Looking at the words in your example, we see the tokenization of the Gemma model (closely related to Gemini) is:

  un-belie-vably
  dec-entral-ization
  bio-degradable
  mis-understanding
  anti-dis-establishment-arian-ism
  пере-писы-ваться
  pere-pis-y-vat-'-s-ya
  до-сто-примеча-тельность
  do-stop-rime-chat-el-'-nost-'
  пре-по-дава-тель-ница
  бе-зо-т-вет-ственности
  bezotvetstvennosti
  же-лез-нодоро-жный
  z-hele-zn-odoro-zh-ny-y
  食べ-させ-られた-くな-かった
  tab-es-aser-are-tak-unak-atta)
  図書館
  tos-ho-kan
  情報-技術
  j-ō-h-ō- gij-utsu
  国際-関係
  kok-us-ai- kan-kei
  面白-くな-さ-そうだ

Further, the training data that is likely to be relevent in this type of query probably isolates the individual morphemes while talking about a bunch of words that the use them; so it is a much shorter path for the AI to associate these close but not quite morphene tokens with the actual sequence of tokens that corresponds to what we think of as a morphene.

[0] Morpheme level tokenization is itself a non-trivial problem. However, has been pretty well solved long before the current generation of AI.

[-]

tkgally an hour ago

Thanks for the explanation. Very interesting.

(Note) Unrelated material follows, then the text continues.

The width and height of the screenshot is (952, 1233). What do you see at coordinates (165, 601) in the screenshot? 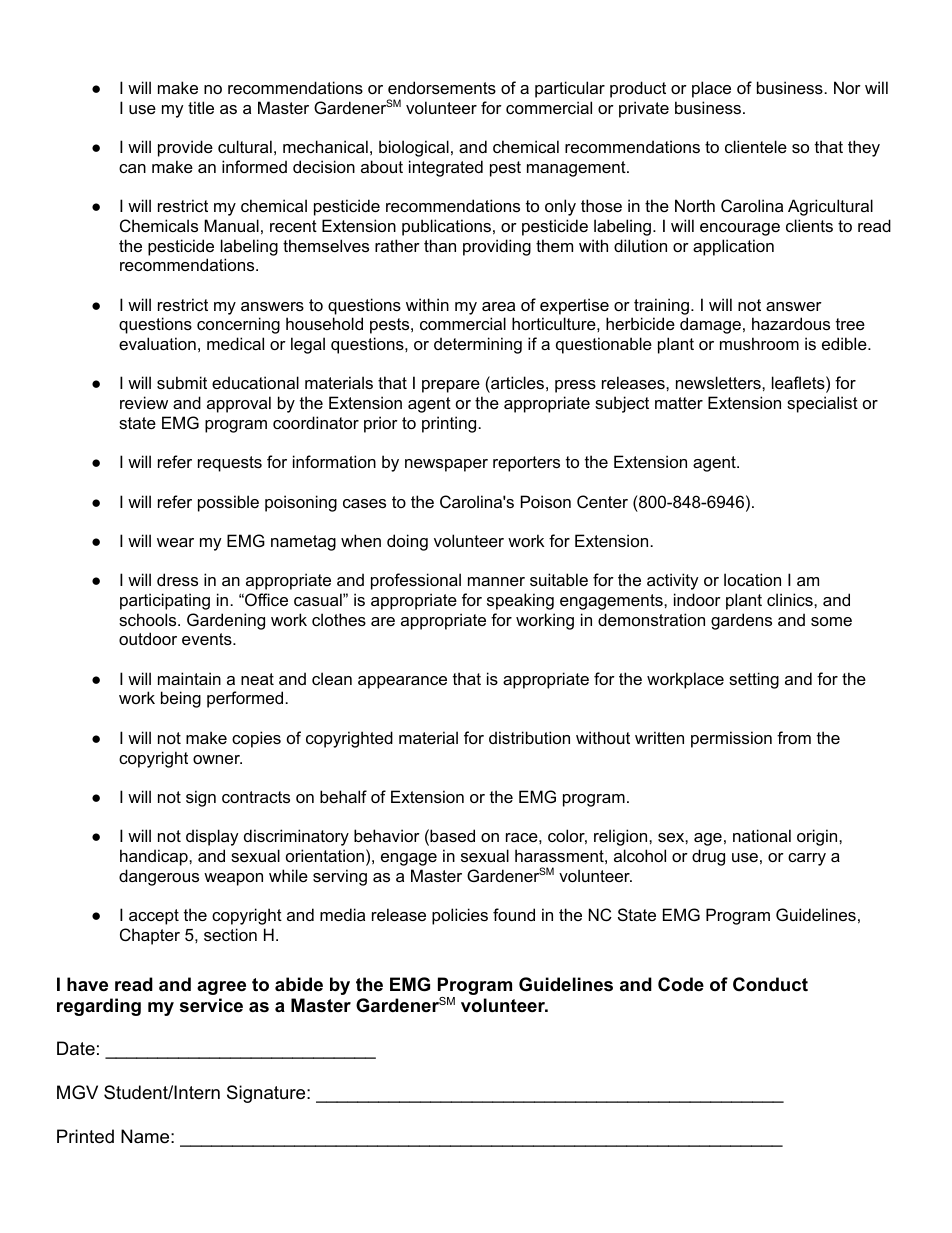
I see `participating` at bounding box center [165, 601].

I notice that that particular tokenization deviates from the morphemic divisions in several cases, including ‘dec-entral-ization’, ‘食べ-させ-られた-くな-かった’, and ‘面白-くな-さ-そうだ.’ ‘dec’ and ‘entral’ are not morphemes, nor is ‘くな.’

neerajsi 3 hours ago

https://www.anthropic.com/news/analysis-tool

Seems like they already built this capability.

redox99 3 hours ago

Character level LLMs are used for detecting insults and toxic chat in video games and the like.

[-]

minimaxir 3 hours ago

Can you give an example of a video game explicitly using character-level LLMs? There were prototypes of char-rnns back in the day for chat moderation but it has significant compute overhead.

jazzyjackson 2 hours ago

I figure an LLM would be way better at classifying insults than regexing against a bad word list. Why would character level be desirable?

MountDoom 3 hours ago

I remember people making the exact same argument about asking LLMs math questions back when they couldn't figure out the answer to 18 times 7. "They are text token predictors, they don't understand numbers, can we put this nonsense to rest."

The whole point of LLMs is that they do more than we suspected they could. And there is value in making them capable of handling a wider selection of tasks. When an LLM started to count the numbers of "r"s in "strawberry", OpenAI was taking a victory lap.

minimaxir 3 hours ago

I made a response to this counterpoint in a blog post I wrote about a similar question posed to LLMs (how many b's are in blueberry): https://news.ycombinator.com/item?id=44878290

> Yes, asking an LLM how many b’s are in blueberry is an adversarial question in the sense that the questioner is expecting the LLM to fail. But it’s not an unfair question, and it’s objectively silly to claim that LLMs such as GPT-5 can operate at a PhD level, but can’t correctly count the number of letters in a word.

It's a subject that the Hacker News bubble and the real world treat differently.

[-]

brookst 3 hours ago

It’s like defending a test showing hammers are terrible at driving screws by saying many people are unclear on how to use tools.

It remains unsurprising that a technology that lumps characters together is not great at processing below its resolution.

Now, if there are use cases other than synthetic tests where this capability is important, maybe there’s something interesting. But just pointing out that one can’t actually climb the trees pictured on the map is not that interesting.

[-]

achierius 2 hours ago

And yet... now many of them can do it. I think it's premature to say "this technology is for X" when what it was originally invented for was translation, and every capability it has developed since then has been an immense surprise.

IncreasePosts 3 hours ago

Wouldn't a llm that just tokenized by character be good at it?

hansonkd 4 hours ago

chatgpt5 still is pathetically bad at roman numerals. I asked it to find the longest roman numeral in a range. first guess was the highest number in the range despite being a short numeral. second guess after help was a longer numeral but outside the range. last guess was the correct longest numeral but it miscounted how many characters it contained.